▸ **Provided passage**
---

I am in a semi-weekly Marvel Multiverse thing the last few weeks to learn the system (so in my final weeks of my group I was actually in FOUR campaigns, though this one had none of my regulars in it). 

But now that I treated you like my bartender and told you about my gaming trials and tribulations sinking in a gentle pool of wine, I can mention the topic title of this post. "The Last Isle of Dread" campaign I will ever run. 



OK, maybe saying that is hyperbole. But look, I'm a GenX'er and I ain't getting any younger. Sure, been eating fairly healthy in recent years. Going to the gym every other day. Riding my mountain bike on the weekend in the Sierras. No grey hair yet. But why age myself? Well, this campaign was weekly but was still a year and a half. In large part due to fairly short sessions and all that role-playing by the kooks, but still. I wanted to touch on Isle of Dread in a campaign again for years. And here it was. I did it. A great campaign everybody liked, much initially being in the city which are games I love doing. Then the Island. There it is. I did it. Do I want to do another campaign with it soon? More sea voyages and time in the villages and going off to fight dinos and encounter interesting shit. I certainly did not get to do all I wanted. 



The campaign had to switch directions a few sessions in when player Christine, who was in my game and the Sunday one, suddenly had to miss my Saturdays because of some medical thing she did on Fridays that made her ill for a day or two. She made Sundays a couple more times then vanished fully without letting us know what is up. Now, I work in healthcare and I can only imagine she was in chemotherapy. Hopefully she is better, but who knows. The point here I guess is I was prepping sessions a game or two ahead of time, and the plan was to explore rumors ancient civilization ruins around the island. Hidden cities and maybe going to the plateau to explore the old ruins there (and finding out a big spaceship is up there). But when she dropped out I had to start improving. I liked Chris, and felt bad about whatever she was going through, and that took some wind out of my sails months ago to a degree. Leading to some of my disappointments with how things were going. But I changed course and kept going because when actually in my zone with my wheels greased during a session, I was loving it.

---

▸ **The data**
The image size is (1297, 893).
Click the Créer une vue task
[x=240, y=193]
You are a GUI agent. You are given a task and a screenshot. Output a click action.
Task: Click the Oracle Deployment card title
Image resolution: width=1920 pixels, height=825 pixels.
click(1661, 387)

---

Rewrite the post from "I am in a semi-weekly" to "regulars in it).", renaming "Marvel Multiverse" as "Pathfinder". The data isn't needed for this.

I am in a semi-weekly Pathfinder thing the last few weeks to learn the system (so in my final weeks of my group I was actually in FOUR campaigns, though this one had none of my regulars in it).